----- Data for review

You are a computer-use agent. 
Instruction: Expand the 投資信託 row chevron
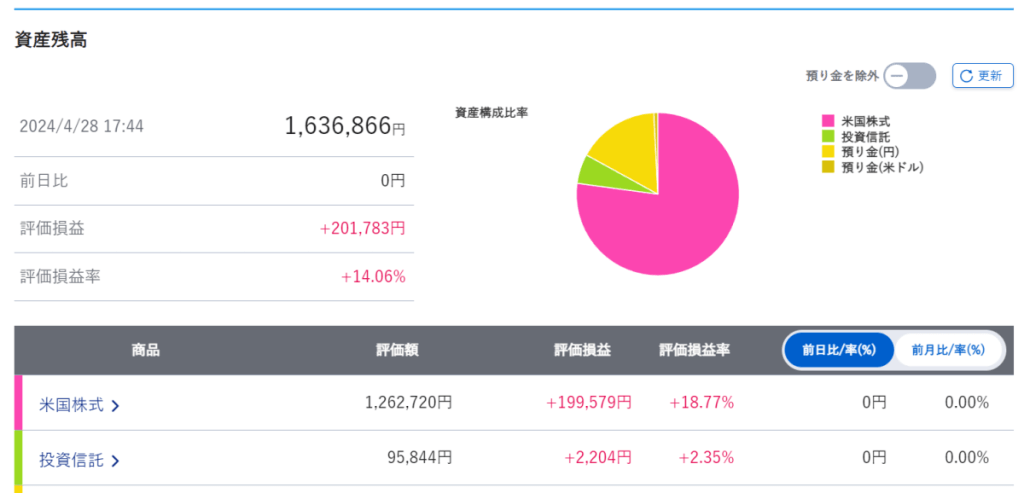pos(116,461)
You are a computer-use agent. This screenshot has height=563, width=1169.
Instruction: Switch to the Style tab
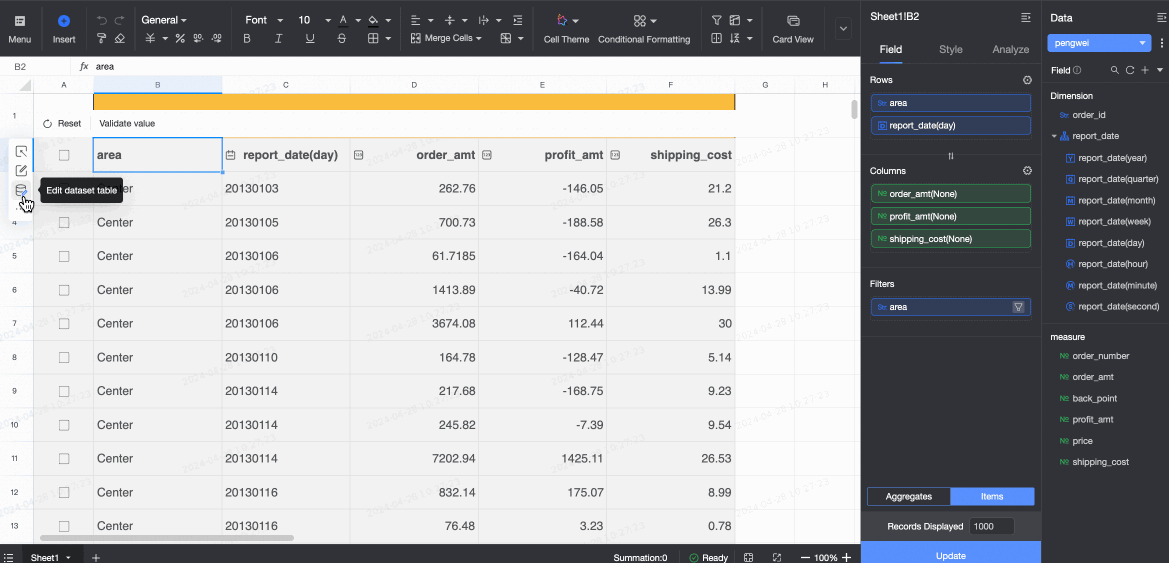(950, 49)
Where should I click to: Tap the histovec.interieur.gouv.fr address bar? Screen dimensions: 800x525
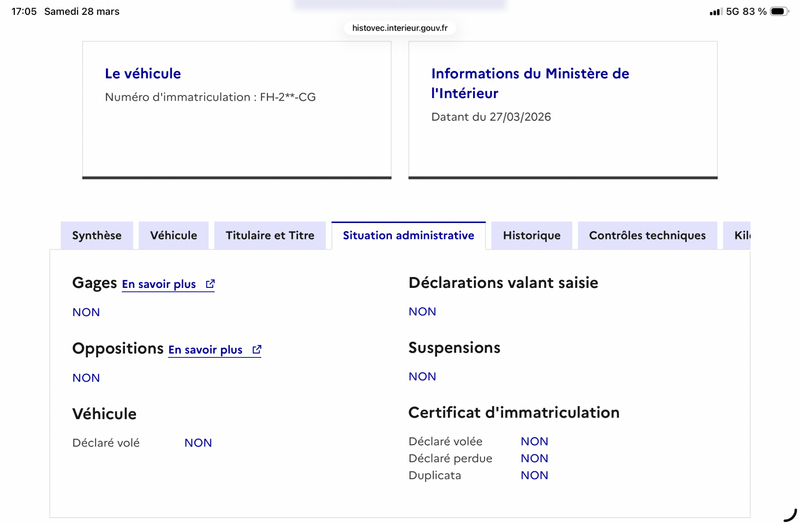[x=400, y=28]
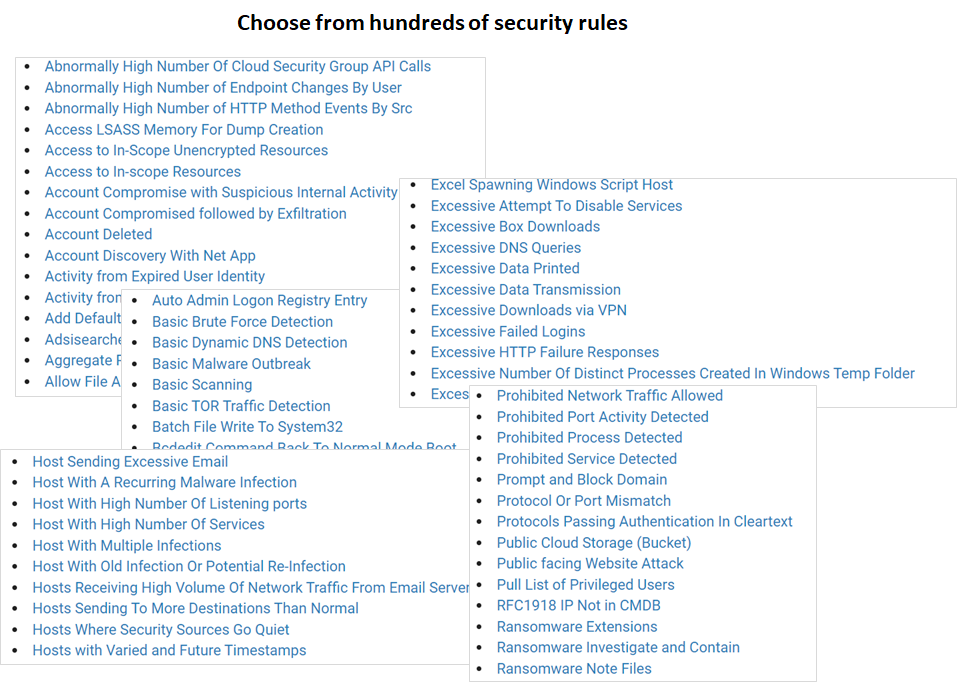Open Host Sending Excessive Email rule
This screenshot has width=958, height=682.
pos(130,462)
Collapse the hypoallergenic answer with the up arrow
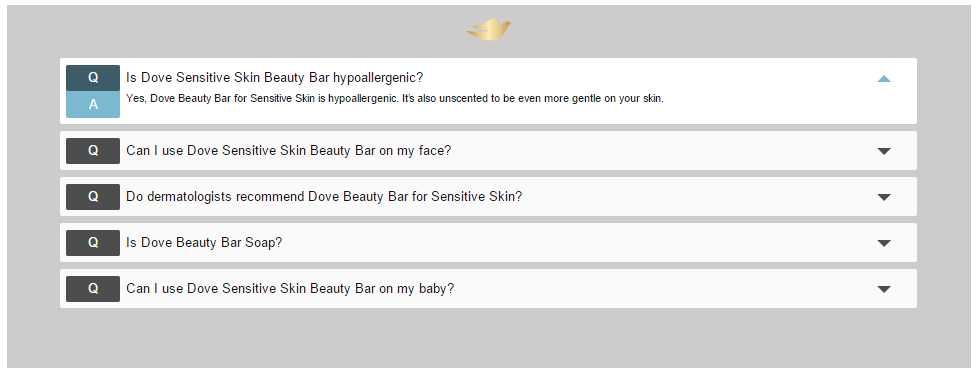 (884, 79)

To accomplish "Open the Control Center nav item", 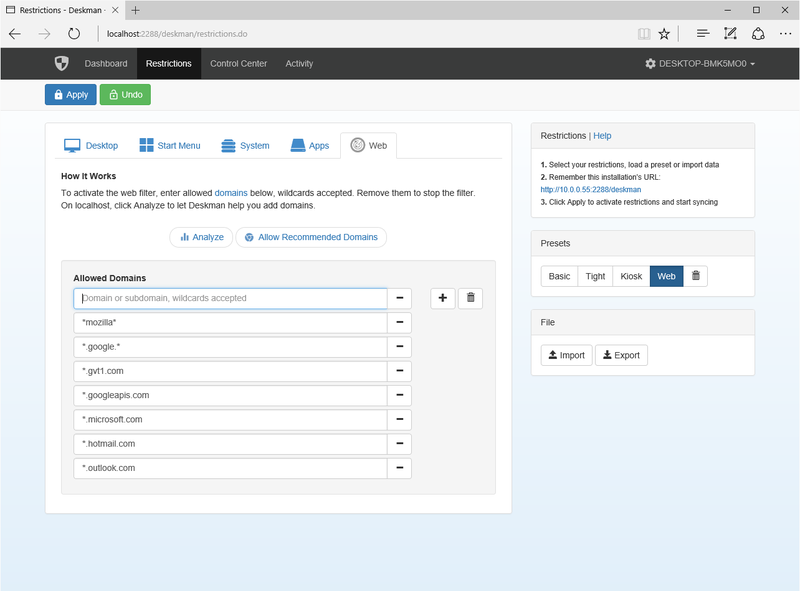I will click(238, 64).
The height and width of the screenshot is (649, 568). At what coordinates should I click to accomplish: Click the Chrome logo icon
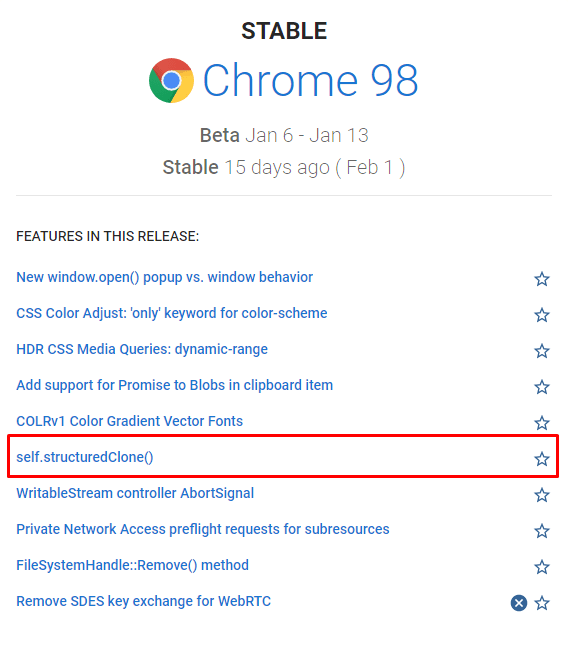pos(171,80)
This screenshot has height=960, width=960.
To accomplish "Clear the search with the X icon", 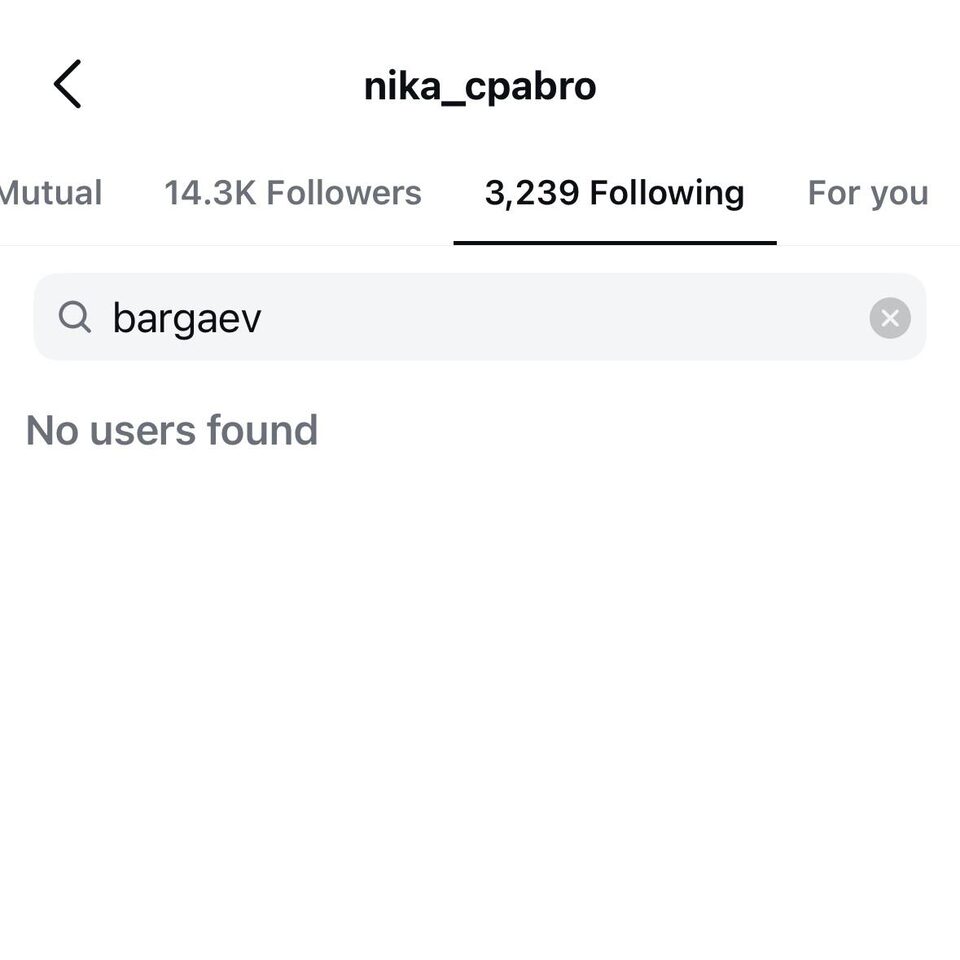I will pyautogui.click(x=890, y=318).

----------

Every line above in which the word "agent" occurs is to be copied.

— Completed exercise —
You are a computer-use agent. 
You are a computer-use agent. This screenshot has height=563, width=1169.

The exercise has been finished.